From the photo collection of Mormon pioneers in the Territorial State House State Park & Museum, Fillmore, Millard County, Utah.
In 1877, Edward Bunker was sent by Brigham Young to settle Southern Nevada, or, as their great, great grandson Richard Bunker described it, “hell in the desert.”
Forced off the land in the 1930s by the US Bureau of Reclamation for the construction of Hoover Dam, the Bunker family settled in Las Vegas where they became pillars of the community and were key in building, among other things, the Las Vegas water system.

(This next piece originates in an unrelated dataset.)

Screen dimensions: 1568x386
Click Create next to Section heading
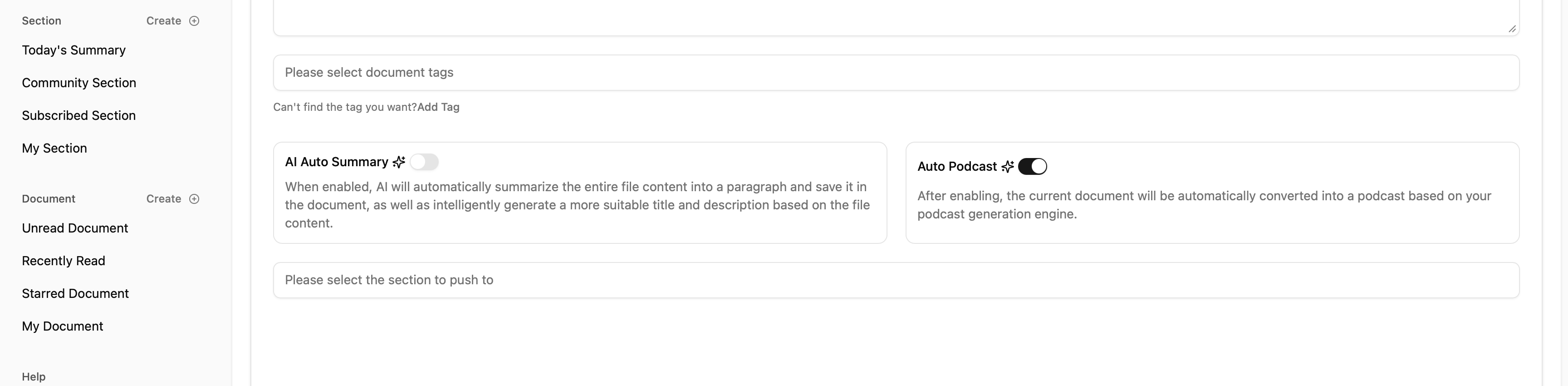pos(164,21)
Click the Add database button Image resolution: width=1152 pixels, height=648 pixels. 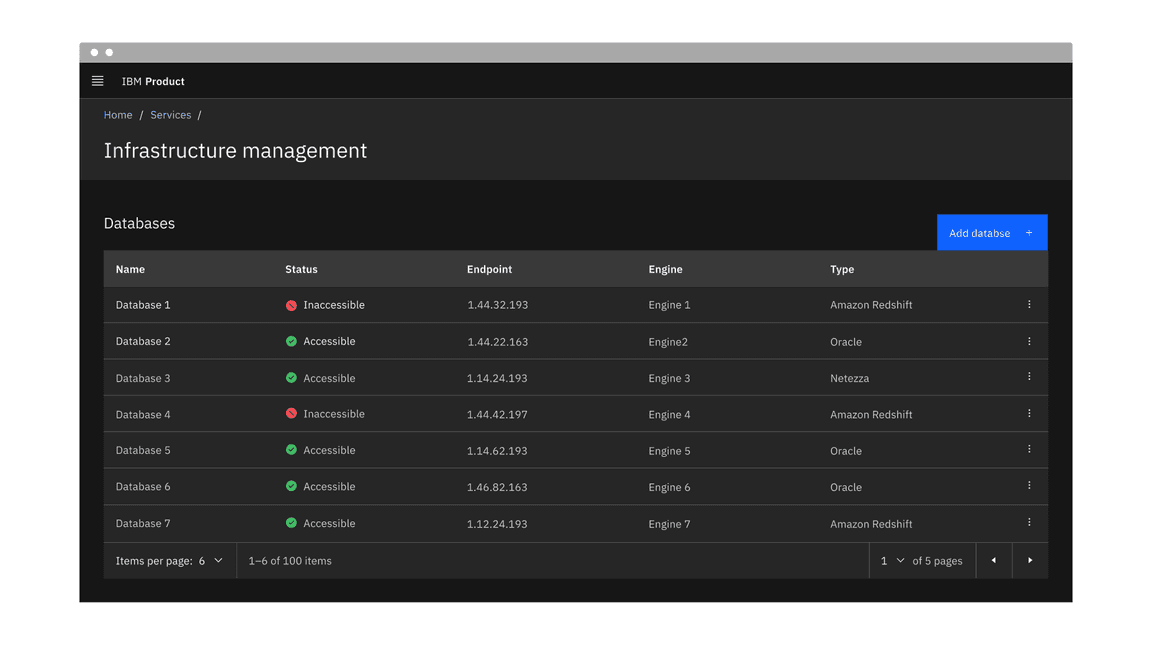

As fate had it, just as Reclamation started the dam, Nevada legalized gambling. In the 1970s, Richard Bunker became a leading Latter Day Saint to reconcile his faith with gambling. The casinos that sprang up to serve dam workers had turned Las Vegas into a boom town… and a mob town. The Mormons, led in good part by Bunker, elected to wrest control of the casino business from the Mafia. They would run it while themselves not touching the dice. Already one of the most influential men in local water politics, Bunker became head of the Gaming Control Board then an unmatched political lobbyist for the Las Vegas gaming industry.
Nothing about Steve Wynn’s mega resorts or the city where a chamber maid might dream of buying an affordable home would have been possible without Richard Bunker. Having turned “hell in the desert” into the fastest growing city in the West, he has declared his last ambition to be securing water from the Great Basin Aquifer. One of the regions that stands to suffer the worst from the Las Vegas pipeline proposed by Bunker is Millard County, Utah, the place Brigham Young declared the seat of the Utah territory and where the portrait of Bunker’s great great grandparents hangs in the statehouse.